*RECORDS PROVIDED:*

- - - - - - -

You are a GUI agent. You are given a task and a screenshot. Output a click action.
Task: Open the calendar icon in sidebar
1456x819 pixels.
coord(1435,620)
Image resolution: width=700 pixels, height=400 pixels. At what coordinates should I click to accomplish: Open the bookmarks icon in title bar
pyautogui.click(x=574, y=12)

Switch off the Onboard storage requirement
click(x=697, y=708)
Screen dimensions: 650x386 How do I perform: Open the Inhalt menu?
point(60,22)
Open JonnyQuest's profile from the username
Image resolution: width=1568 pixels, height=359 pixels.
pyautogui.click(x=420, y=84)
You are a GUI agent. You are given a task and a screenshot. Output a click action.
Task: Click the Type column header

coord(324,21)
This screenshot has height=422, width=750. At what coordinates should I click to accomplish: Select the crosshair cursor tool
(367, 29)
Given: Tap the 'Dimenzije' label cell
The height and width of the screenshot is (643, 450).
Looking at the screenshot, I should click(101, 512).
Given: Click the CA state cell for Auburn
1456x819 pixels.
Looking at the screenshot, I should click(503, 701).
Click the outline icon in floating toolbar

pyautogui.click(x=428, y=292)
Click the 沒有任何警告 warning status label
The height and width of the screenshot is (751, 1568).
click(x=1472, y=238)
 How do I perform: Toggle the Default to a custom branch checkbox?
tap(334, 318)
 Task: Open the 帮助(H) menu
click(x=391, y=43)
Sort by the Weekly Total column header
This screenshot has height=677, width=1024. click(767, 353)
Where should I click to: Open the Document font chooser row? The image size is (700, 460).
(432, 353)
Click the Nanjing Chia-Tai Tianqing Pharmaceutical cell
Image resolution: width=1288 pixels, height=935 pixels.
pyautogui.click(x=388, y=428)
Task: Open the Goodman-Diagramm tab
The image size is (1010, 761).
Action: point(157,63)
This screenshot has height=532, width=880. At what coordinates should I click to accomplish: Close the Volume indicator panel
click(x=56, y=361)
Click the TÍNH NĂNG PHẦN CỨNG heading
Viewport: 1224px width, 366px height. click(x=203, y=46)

- - - - - - -

*TASK GOAL:* Write back every line of the material exactly as it was provided.

*ANSWER BOX:*
You are a GUI agent. You are given a task and a screenshot. Output a click action.
Task: Open the calendar icon in sidebar
1456x819 pixels.
coord(1435,620)
Image resolution: width=700 pixels, height=400 pixels. At what coordinates should I click to accomplish: Open the bookmarks icon in title bar
pyautogui.click(x=574, y=12)

Switch off the Onboard storage requirement
click(x=697, y=708)
Screen dimensions: 650x386 How do I perform: Open the Inhalt menu?
point(60,22)
Open JonnyQuest's profile from the username
Image resolution: width=1568 pixels, height=359 pixels.
pyautogui.click(x=420, y=84)
You are a GUI agent. You are given a task and a screenshot. Output a click action.
Task: Click the Type column header

coord(324,21)
This screenshot has height=422, width=750. At what coordinates should I click to accomplish: Select the crosshair cursor tool
(367, 29)
Given: Tap the 'Dimenzije' label cell
The height and width of the screenshot is (643, 450).
Looking at the screenshot, I should click(101, 512).
Given: Click the CA state cell for Auburn
1456x819 pixels.
Looking at the screenshot, I should click(503, 701).
Click the outline icon in floating toolbar

pyautogui.click(x=428, y=292)
Click the 沒有任何警告 warning status label
The height and width of the screenshot is (751, 1568).
click(x=1472, y=238)
 How do I perform: Toggle the Default to a custom branch checkbox?
tap(334, 318)
 Task: Open the 帮助(H) menu
click(x=391, y=43)
Sort by the Weekly Total column header
This screenshot has height=677, width=1024. click(767, 353)
Where should I click to: Open the Document font chooser row? The image size is (700, 460).
(432, 353)
Click the Nanjing Chia-Tai Tianqing Pharmaceutical cell
Image resolution: width=1288 pixels, height=935 pixels.
pyautogui.click(x=388, y=428)
Task: Open the Goodman-Diagramm tab
The image size is (1010, 761).
Action: point(157,63)
This screenshot has height=532, width=880. At what coordinates should I click to accomplish: Close the Volume indicator panel
click(x=56, y=361)
Click the TÍNH NĂNG PHẦN CỨNG heading
Viewport: 1224px width, 366px height. click(x=203, y=46)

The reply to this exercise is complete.